Dataset excerpts: Begin

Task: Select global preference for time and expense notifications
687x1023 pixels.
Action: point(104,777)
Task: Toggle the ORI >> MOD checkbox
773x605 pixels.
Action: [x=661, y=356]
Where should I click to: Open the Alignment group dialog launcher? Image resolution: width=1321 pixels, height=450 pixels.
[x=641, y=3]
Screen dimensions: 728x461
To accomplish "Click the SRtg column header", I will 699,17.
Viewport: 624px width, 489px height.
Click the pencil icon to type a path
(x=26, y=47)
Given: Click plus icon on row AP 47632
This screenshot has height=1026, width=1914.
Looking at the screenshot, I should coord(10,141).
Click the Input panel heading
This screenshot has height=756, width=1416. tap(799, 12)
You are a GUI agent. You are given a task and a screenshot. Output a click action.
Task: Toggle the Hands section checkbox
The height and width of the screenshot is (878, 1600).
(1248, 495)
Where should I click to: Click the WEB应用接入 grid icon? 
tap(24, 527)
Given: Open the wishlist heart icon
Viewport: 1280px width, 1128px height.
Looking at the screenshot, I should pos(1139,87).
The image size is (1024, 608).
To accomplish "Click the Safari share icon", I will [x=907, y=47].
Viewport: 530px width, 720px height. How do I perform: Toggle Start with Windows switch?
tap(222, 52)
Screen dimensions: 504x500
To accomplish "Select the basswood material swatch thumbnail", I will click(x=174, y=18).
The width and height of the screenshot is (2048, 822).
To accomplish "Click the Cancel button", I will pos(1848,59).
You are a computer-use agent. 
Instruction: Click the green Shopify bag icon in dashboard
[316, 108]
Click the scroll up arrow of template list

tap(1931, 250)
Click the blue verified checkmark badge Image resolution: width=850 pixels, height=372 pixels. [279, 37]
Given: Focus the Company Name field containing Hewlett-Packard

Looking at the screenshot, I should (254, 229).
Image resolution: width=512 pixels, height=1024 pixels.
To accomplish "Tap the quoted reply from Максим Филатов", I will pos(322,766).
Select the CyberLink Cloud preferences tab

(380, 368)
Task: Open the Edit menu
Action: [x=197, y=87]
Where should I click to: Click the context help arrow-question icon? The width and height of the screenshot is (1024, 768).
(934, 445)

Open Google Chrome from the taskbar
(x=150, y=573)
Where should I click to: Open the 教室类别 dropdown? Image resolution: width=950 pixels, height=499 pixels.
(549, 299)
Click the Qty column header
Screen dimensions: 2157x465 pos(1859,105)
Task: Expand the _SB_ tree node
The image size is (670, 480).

Dataset excerpts: End

- _Exercise aim_
An exact copy of the lines from the one containing "You are a computer-use agent." through the end of the entries is required, and nothing beyond them.

- _Worked solution_
You are a computer-use agent. 
Instruction: Click the green Shopify bag icon in dashboard
[316, 108]
Click the scroll up arrow of template list

tap(1931, 250)
Click the blue verified checkmark badge Image resolution: width=850 pixels, height=372 pixels. [279, 37]
Given: Focus the Company Name field containing Hewlett-Packard

Looking at the screenshot, I should (254, 229).
Image resolution: width=512 pixels, height=1024 pixels.
To accomplish "Tap the quoted reply from Максим Филатов", I will pos(322,766).
Select the CyberLink Cloud preferences tab

(380, 368)
Task: Open the Edit menu
Action: [x=197, y=87]
Where should I click to: Click the context help arrow-question icon? The width and height of the screenshot is (1024, 768).
(934, 445)

Open Google Chrome from the taskbar
(x=150, y=573)
Where should I click to: Open the 教室类别 dropdown? Image resolution: width=950 pixels, height=499 pixels.
(549, 299)
Click the Qty column header
Screen dimensions: 2157x465 pos(1859,105)
Task: Expand the _SB_ tree node
The image size is (670, 480).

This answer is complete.